Windows 7 / Getting Started

Disk Failure Diagnostics

Disk reliability problems can vary in severity. Minor problems can cause seemingly random application failures. For example, if a user connects a new camera and the operating system fails to load the driver, disk corruption may be causing the problem. More severe problems can result in the total loss of data stored on the hard disk.

Windows can eliminate much of the impact of a disk failure by detecting disk problems proactively, before total failure occurs. Hard disks often show warning signs before failure, but earlier Windows operating systems did not record the warning signs. Windows now checks for evidence that a hard disk is beginning to fail and warns the user or the Support Center of the problem. The IT department can then back up the data and replace the hard disk before the problem becomes an emergency. For administrators, Windows acts as a guide through the process of backing up their data so that they can replace the drive without data loss.
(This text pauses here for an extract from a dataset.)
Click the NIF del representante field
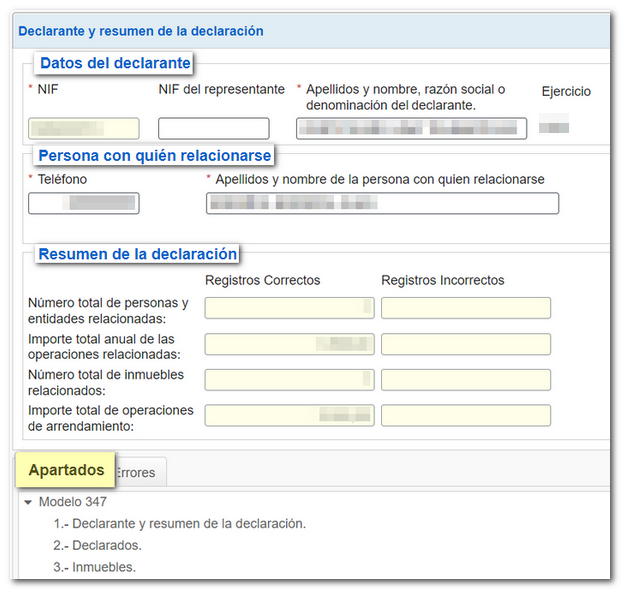This screenshot has width=621, height=590. (213, 128)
Most new hard disks include Self-Monitoring Analysis and Reporting Technology (SMART) and Disk Self Tests (DSTs). SMART monitors the health of the disk using a set of degradable attributes, such as head-flying height and bad block reallocation count. DSTs actively check for failures by performing read, write, and servo tests.
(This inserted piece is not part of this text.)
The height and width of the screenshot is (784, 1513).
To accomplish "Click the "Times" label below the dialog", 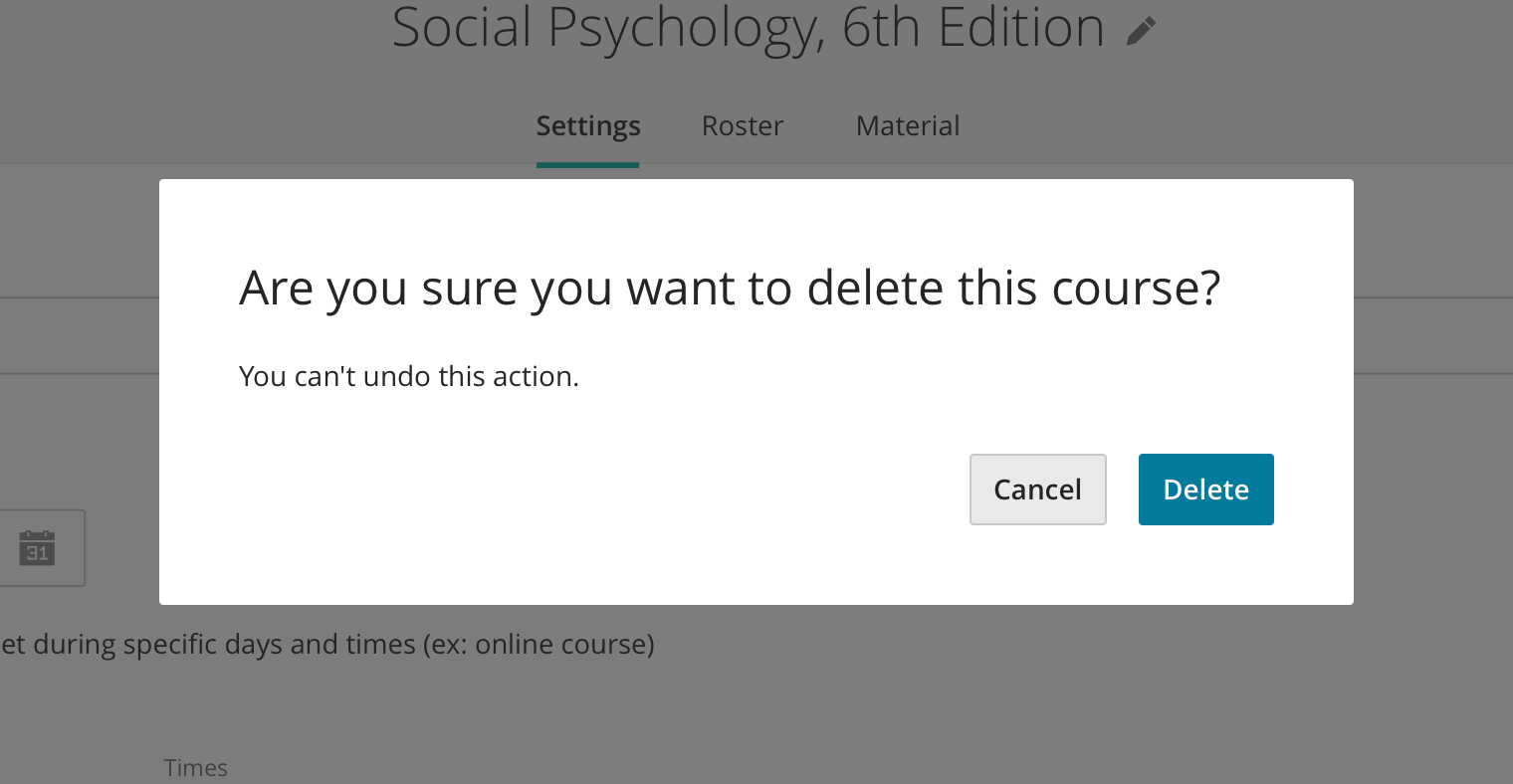I will pos(196,768).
Windows queries for SMART status on an hourly basis and regularly schedules DSTs. If Windows detects impending disk failure, Windows can start disk diagnostics to guide the user or IT professionals through the process of backing up the data and replacing the disk before total failure occurs. Windows can also detect problems related to a dirty or scratched CD or DVD and instruct the user to clean the media.

You can configure disk diagnostics using two Group Policy settings. Both are located in Computer Configuration\Policies\Administrative Templates\System\Troubleshooting And Diagnostics\Disk Diagnostic.

  • Disk Diagnostic: Configure Execution Level Use this policy to enable or disable disk diagnostic warnings. Disabling this policy does not disable disk diagnostics; it simply blocks disk diagnostics from displaying a message to the user and taking any corrective action. If you have configured a monitoring infrastructure to collect disk diagnostic events recorded to the event log and prefer to manually respond to events, you can disable this policy.
  • Disk Diagnostic: Configure Custom Alert Text Enable this property to define custom alert text (up to 512 characters) in the disk diagnostic message that appears when a disk reports a SMART fault.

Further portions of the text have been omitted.